Sovereign Futures is part of the exploration of Land and borders prompted by Nicholas Galanin’s Public Art Fund commission In every language there is Land / En cada lengua hay una Tierra. This program is organized in partnership with Smack Mellon, a nonprofit arts organization that nurtures and supports emerging, under-recognized mid-career and women artists in the creation and exhibition of new work by providing opportunities, studio workspace, and access to equipment and assistance for the realization of ambitious projects.

This program is curated by Gabriela López Dena. You can email [email protected] with questions and requests for accessibility. Please, send any services or accommodations to support your participation in this program, including ASL interpretations, by Monday, August 28.

Image: Madjeen Isaac, The Presence of Gran Bwa, 2022

About the Artists

Alicia Grullón is a Bronx-based artist moving between performance, video, and photography. She channels her interdisciplinary approach towards critiques of the politics of presence–an argument for the inclusion of disenfranchised communities in political and social spheres. Grullón’s works have been shown in numerous group exhibitions, including The 8th Floor, Bronx Museum of the Arts, BRIC House for Arts and Media, School of Visual Arts, El Museo del Barrio, Columbia University, Socrates Sculpture Park, Performa 11, Old Stone House and Art in Odd Places. Among her most important projects is Percent for Green, created with residents from the Bronx, it proposed a functioning green bill to earmark 1% of City-funded construction costs to support green initiatives in underserved neighborhoods. After this project, she was one of the co-lead organizers in the Bronx for the People’s Climate March. Grullón is also a founding member of The North Bronx Collective, a community group formed by socially-engaged artists and scholars stewarding for Land Back.
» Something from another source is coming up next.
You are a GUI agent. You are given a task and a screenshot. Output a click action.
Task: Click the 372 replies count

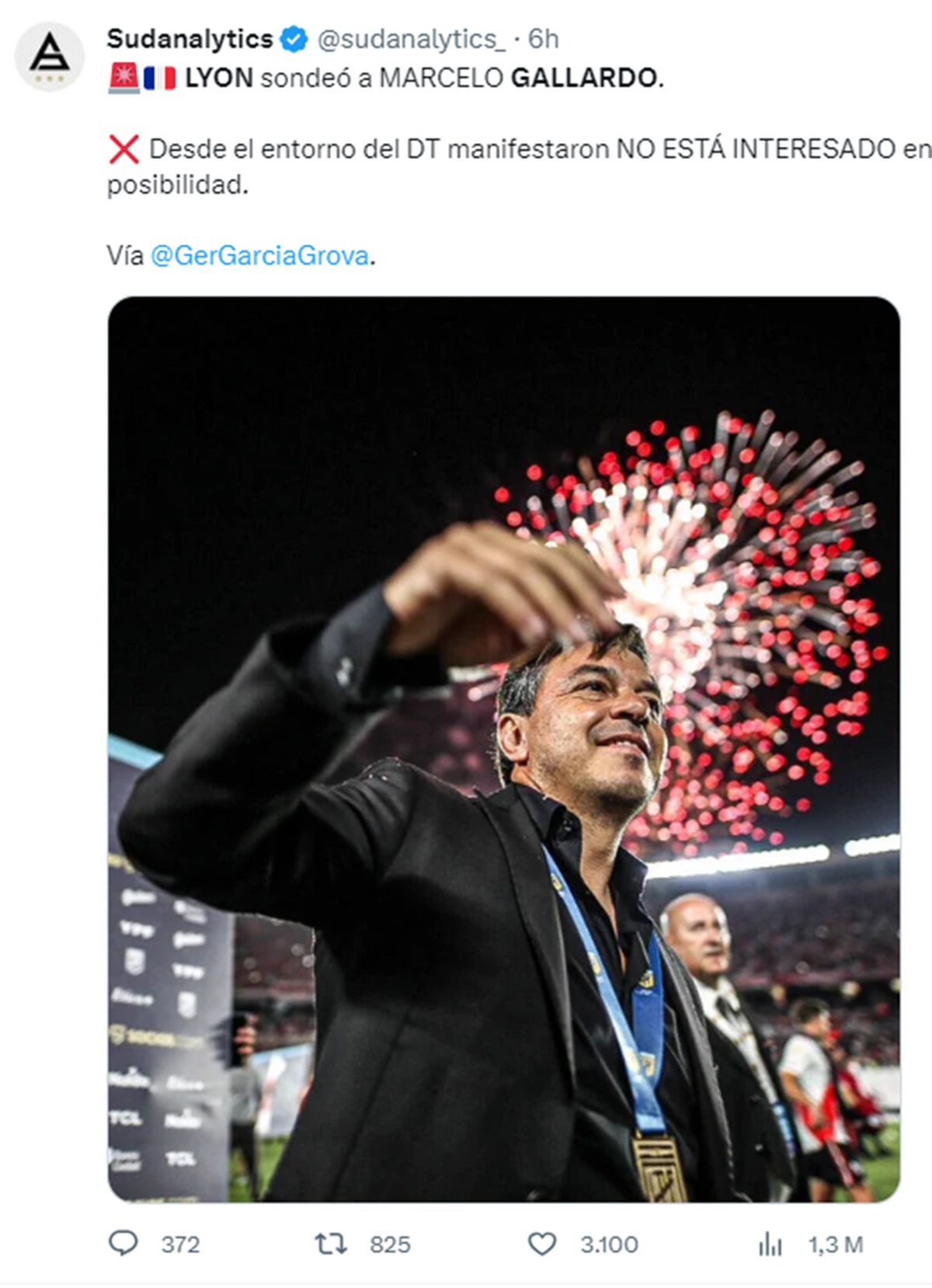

Madjeen Isaac is a Brooklyn-based Haitian-American artist whose practice is rooted in home, communality, and land stewardship. Growing up in a predominantly Caribbean neighborhood and being a first-generation American influences her process of reimagining landscapes, incorporating elements of her hometown Brooklyn and her ancestral homeland, Haiti. Isaac centers narratives of Black and Caribbean folks leaning into agriculture and tending to the spaces they occupy in exchange for joy, liberation, and leisure without the constraints of reality. Isaac received a BFA in Fine Art from The Fashion Institute of Technology and an MA in Art+Edu & Community Practice at New York University. She was a recipient of BRIClab: Contemporary Artist Residency Program, the Laundromat Project Fellowship, and LakouNOU artist residency program at Haiti Cultural Exchange. She is one of the six artists in residence at Smack Mellon from September 1, 2023, through August 15, 2024. Isaac also facilitates a growing art workshop called “Reimagine Your Hood” throughout community spaces in Brooklyn.

Iakowi:he’ne’ Oakes is a Mohawk woman, Snipe Clan. She resides in Akwesasne Mohawk Territory where she was born and raised, and New York City. She has trained in northern and southern tribal art, fashion, business, politics, and leadership, completing multiple degrees and certifications. She is the founder and director of the North American Indigenous Center of New York, a community center located in downtown Manhattan. Through the center, Oakes has partnered with many organizations and developed numerous programs and gatherings, including Native Census NYC, Premier Native Theater, the FIT Native workout series, Two Spirit gatherings, elder programming, traditional medicines programs, Native socials, Indigenous language forums, Native American heritage symposiums, Northeastern Native Arts Festival, and traditional to contemporary Native American arts and design workshops, lectures, panels, and seminars. Activism is a central part of Oakes’ life experience, from the Oka Crisis to Idle No More, the Two Row Wampum Renewal Campaign, and NoDAPL to the Mohawk Warrior Society.